What we're reading elsewhere
- Sexual harassment: Meredith Wadman at Science broke the story about allegations that geologist David Marchant harassed women working with him in Antarctica. Meanwhile, Robin Nelson and colleagues published a study about safety in the field.
- New breed: Madeline Ostrander on the making of Kernza, a perennial crop that General Mills and others are eyeing in an effort to cut emissions from growing grains, from the Nation's Future of Food issue.
- Not so lonely: A new study finds pumas lead surprisingly social lives, Douglas Quenqua writes in the NYT.
- Dating: We used to date friends of friends. Now a lot of us date strangers, which is establishing altogether new links in society and may be driving the rise in interracial marriage, per MIT Technology Review.
- ICYMI: A small asteroid passed by Earth early this morning. NASA and others took the opportunity to test an international asteroid warning network.
Unlike us humans who have two sets of chromosomes (one from each parent), some plants have four, six or more complete copies of each chromosome, a genetic condition called polyploidy that, though rare, is being discovered throughout the natural world.
How it works: During reproduction, errors can cause an organism's entire genome to be duplicated. Over millions of years, some genes and their copies are lost, others are retained and rearranged — altering and shifting the different components in a genetic network. Most of the genome eventually reverts to having only two copies of a gene, typically leading to a sort of evolutionary dead-end. Polyploidy happens all the time but the vast majority of these organisms die. "The few that make it become success stories across the tree of life," Michigan State University's Patrick Edger says.
They're seen in the histories of papaya, asparagus, conifer pines and the ancestors of pumpkins and gourds. Scientists just sequenced the orchid Apostasia shenzhenica (pictured above) and uncovered a duplication event shared by all orchids that they think plays a role in the evolution of the many variations of those plants.

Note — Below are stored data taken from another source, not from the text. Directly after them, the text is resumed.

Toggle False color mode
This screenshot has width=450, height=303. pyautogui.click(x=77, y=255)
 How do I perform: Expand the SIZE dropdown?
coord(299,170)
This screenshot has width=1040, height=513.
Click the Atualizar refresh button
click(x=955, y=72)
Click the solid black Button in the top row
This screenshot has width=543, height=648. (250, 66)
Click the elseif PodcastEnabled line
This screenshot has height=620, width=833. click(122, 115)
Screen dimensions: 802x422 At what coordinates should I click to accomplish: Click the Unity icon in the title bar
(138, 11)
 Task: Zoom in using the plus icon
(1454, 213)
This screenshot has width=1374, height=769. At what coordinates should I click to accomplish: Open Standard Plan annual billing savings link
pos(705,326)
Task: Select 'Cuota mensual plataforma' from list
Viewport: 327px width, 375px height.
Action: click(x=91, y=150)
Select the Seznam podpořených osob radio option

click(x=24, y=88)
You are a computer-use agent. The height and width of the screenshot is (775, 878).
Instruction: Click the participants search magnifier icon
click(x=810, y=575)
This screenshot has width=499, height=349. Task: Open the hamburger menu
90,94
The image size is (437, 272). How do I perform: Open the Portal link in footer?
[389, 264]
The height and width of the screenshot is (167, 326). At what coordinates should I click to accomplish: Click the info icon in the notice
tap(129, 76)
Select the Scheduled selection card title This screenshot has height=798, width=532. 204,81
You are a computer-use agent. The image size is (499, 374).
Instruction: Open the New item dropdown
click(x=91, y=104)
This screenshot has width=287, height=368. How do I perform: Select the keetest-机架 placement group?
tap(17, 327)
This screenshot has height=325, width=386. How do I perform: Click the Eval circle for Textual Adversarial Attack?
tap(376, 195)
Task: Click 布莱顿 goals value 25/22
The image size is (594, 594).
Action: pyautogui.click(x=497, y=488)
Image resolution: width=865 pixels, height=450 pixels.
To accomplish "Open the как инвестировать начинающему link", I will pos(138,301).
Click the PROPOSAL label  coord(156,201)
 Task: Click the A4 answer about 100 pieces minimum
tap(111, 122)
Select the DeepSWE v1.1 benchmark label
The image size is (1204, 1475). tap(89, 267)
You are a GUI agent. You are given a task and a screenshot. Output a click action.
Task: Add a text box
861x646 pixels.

Whole genome duplication isn't just for plants: an event that happened in fish 320 million years ago is tied to the patterns and pigments seen in some species and our own early vertebrate ancestors may have undergone two such events.
Expanding the genome may allow organisms to respond and adapt to environmental changes — some of these events occur in clumps at roughly the same time as mass extinctions, says Edger. And, in the long run, the retention of some genes and not others may have given rise to the range of shapes and forms we see in the natural world. (That is debated, though, since non-polyploids are also diverse.)
Why it matters now: Breeding polyploid plants — like strawberries and some varieties of wheat — is difficult. Instead of having two places to look for a gene, there are four or more. Unraveling the genetics of these plants could help breeders improve crops and understand how organisms adapt to climate change. There's also evidence polyploidy plays a role in cancer by allowing tumors to rapidly evolve.